Input data below:

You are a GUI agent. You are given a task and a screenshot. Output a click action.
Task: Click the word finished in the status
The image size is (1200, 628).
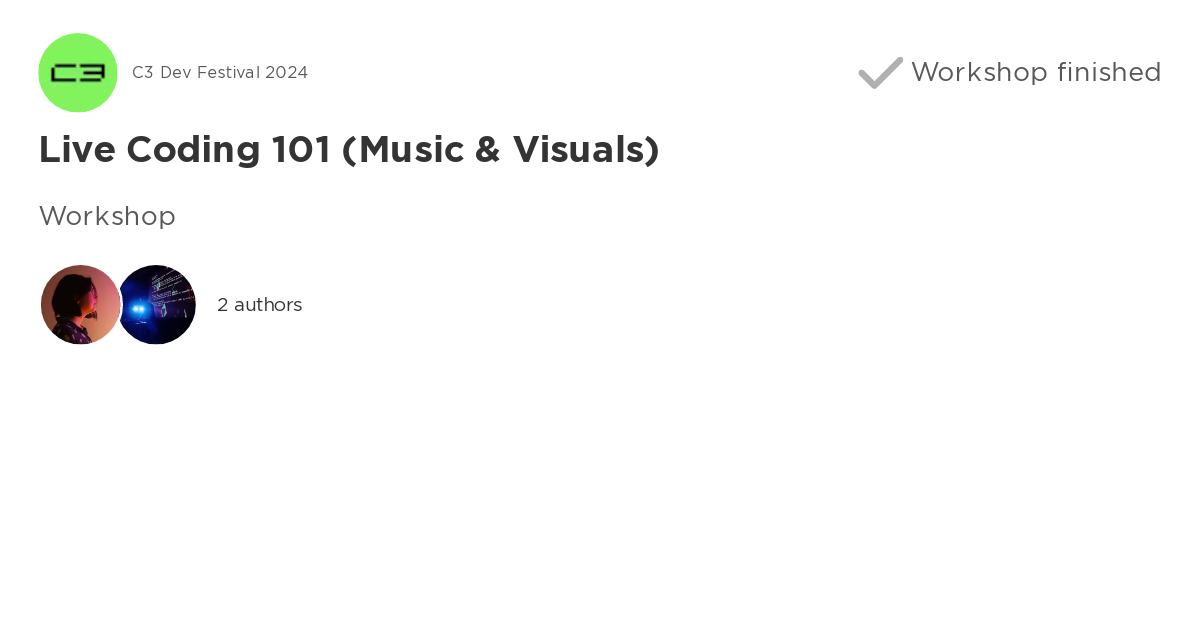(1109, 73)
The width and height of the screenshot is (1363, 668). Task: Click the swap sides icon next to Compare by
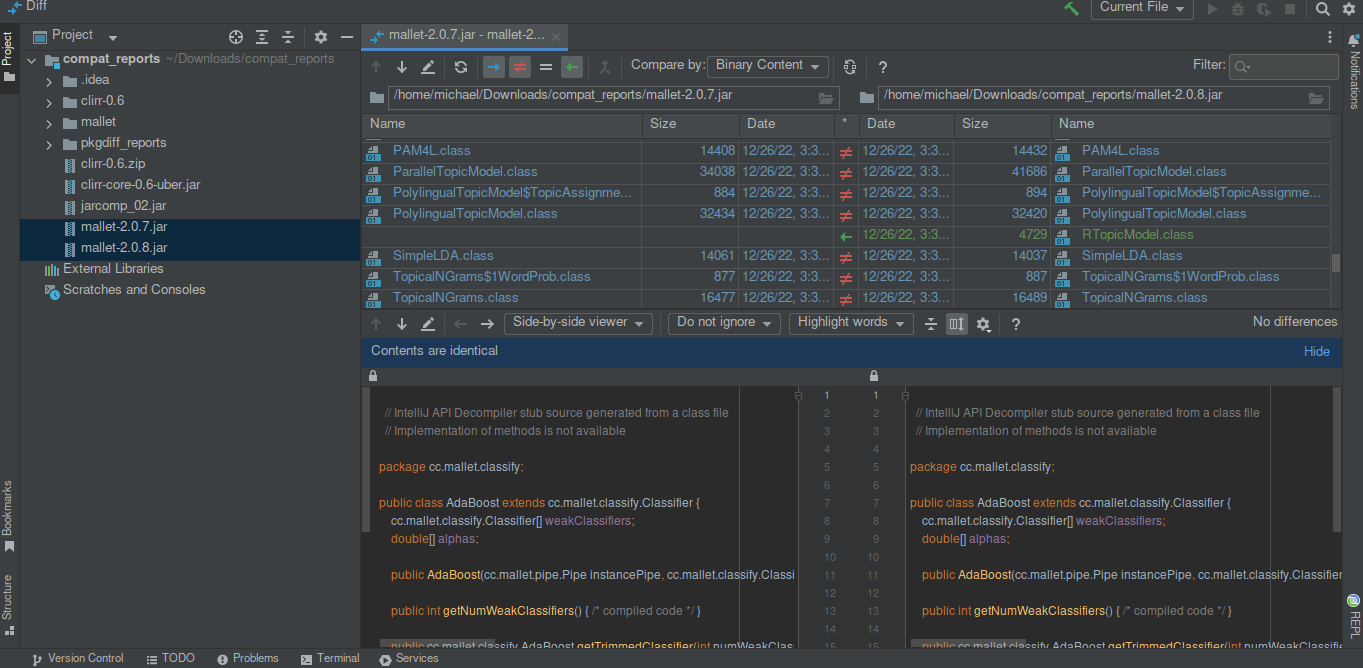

End of Input data.
Input data below:

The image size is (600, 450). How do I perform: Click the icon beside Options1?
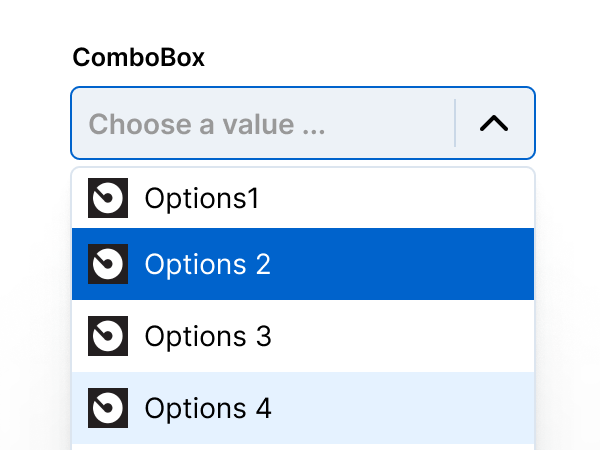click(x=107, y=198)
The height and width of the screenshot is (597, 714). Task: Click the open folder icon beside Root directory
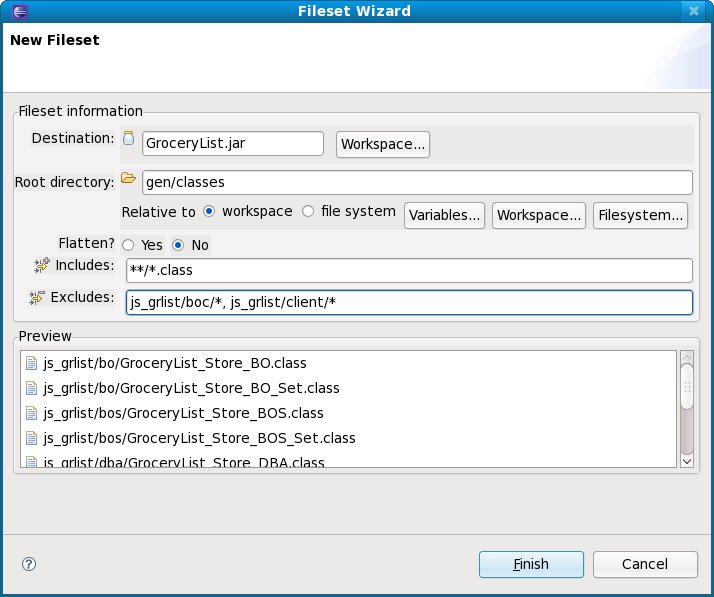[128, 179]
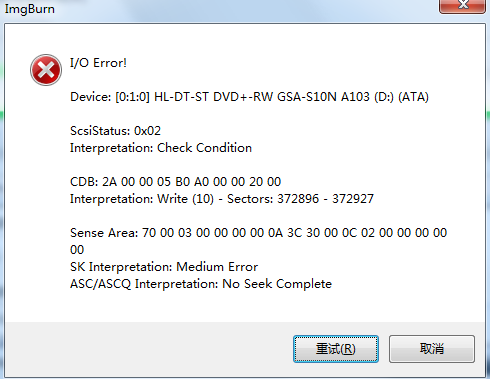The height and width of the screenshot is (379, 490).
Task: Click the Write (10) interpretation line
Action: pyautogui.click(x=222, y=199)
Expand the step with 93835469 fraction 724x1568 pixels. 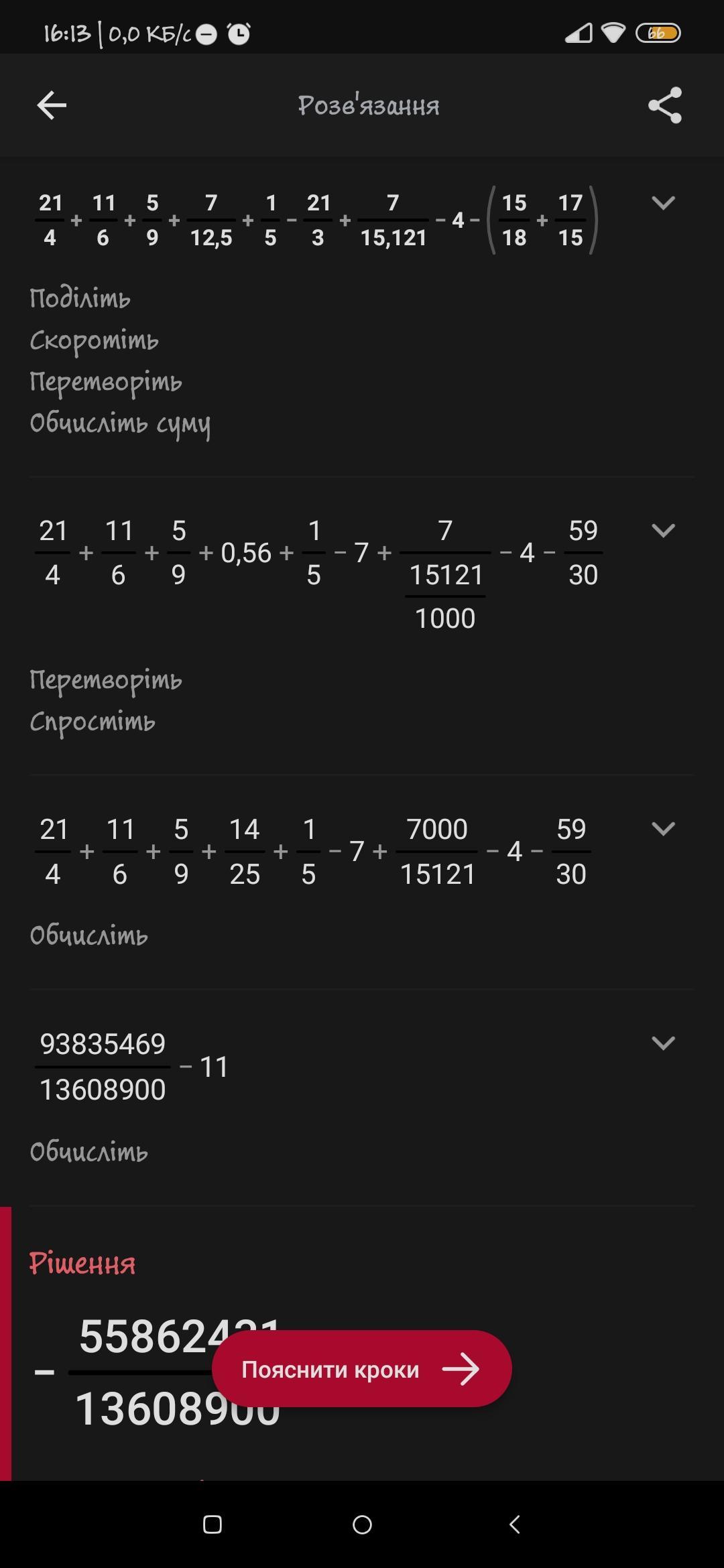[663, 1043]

End of Input data.
Input data below:

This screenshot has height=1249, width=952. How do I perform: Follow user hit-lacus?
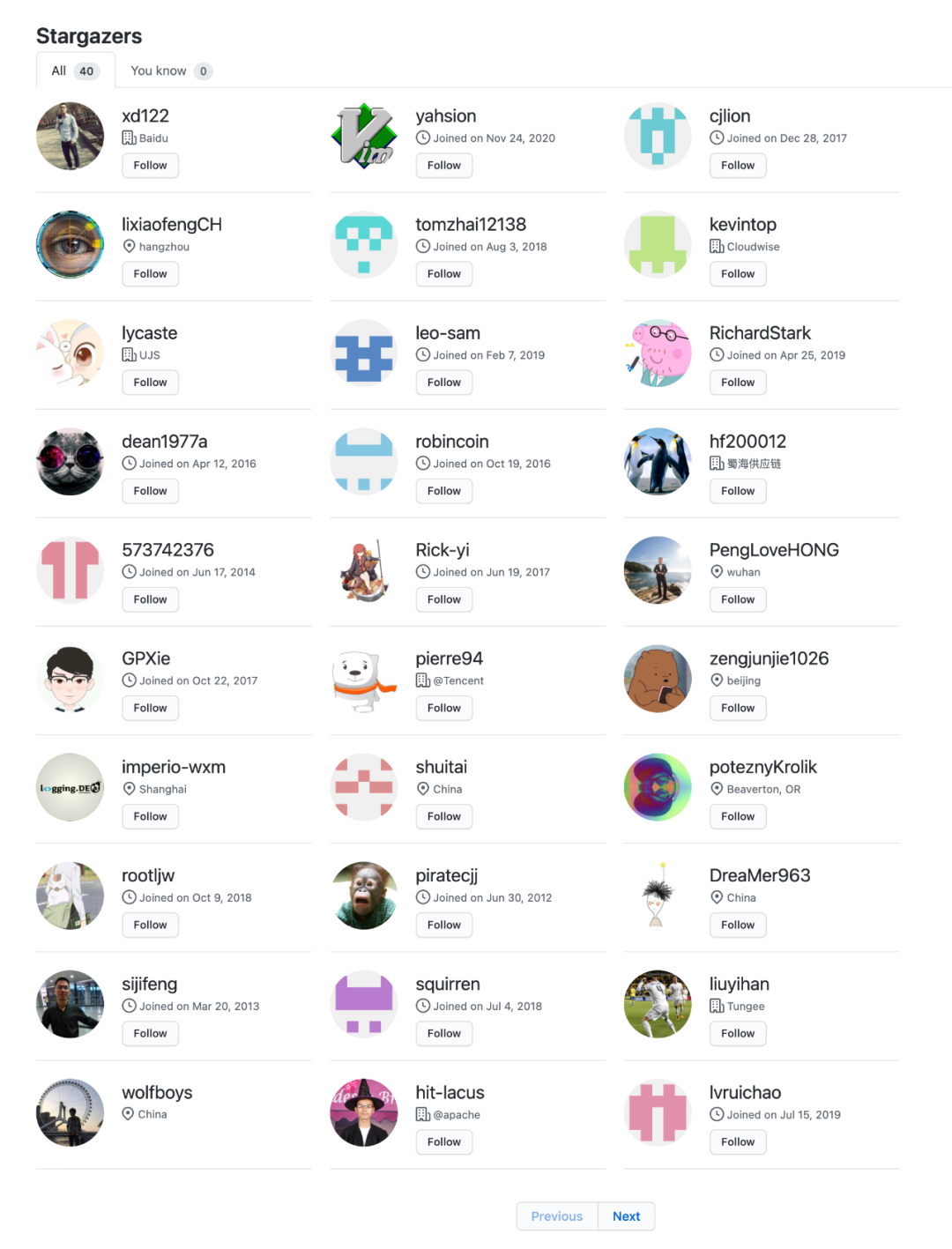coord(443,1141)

End of Input data.

> _Requirement_
Pictures are to be left out. Write out only the lines above starting at the one with "Task: Click the word finished in the status" and ending at the one with "The width and", both lines included, exactly.

> _Solution for this exercise_
Task: Click the word finished in the status
The image size is (1200, 628).
(1109, 73)
The width and height of the screenshot is (1363, 668). Task: Click the swap sides icon next to Compare by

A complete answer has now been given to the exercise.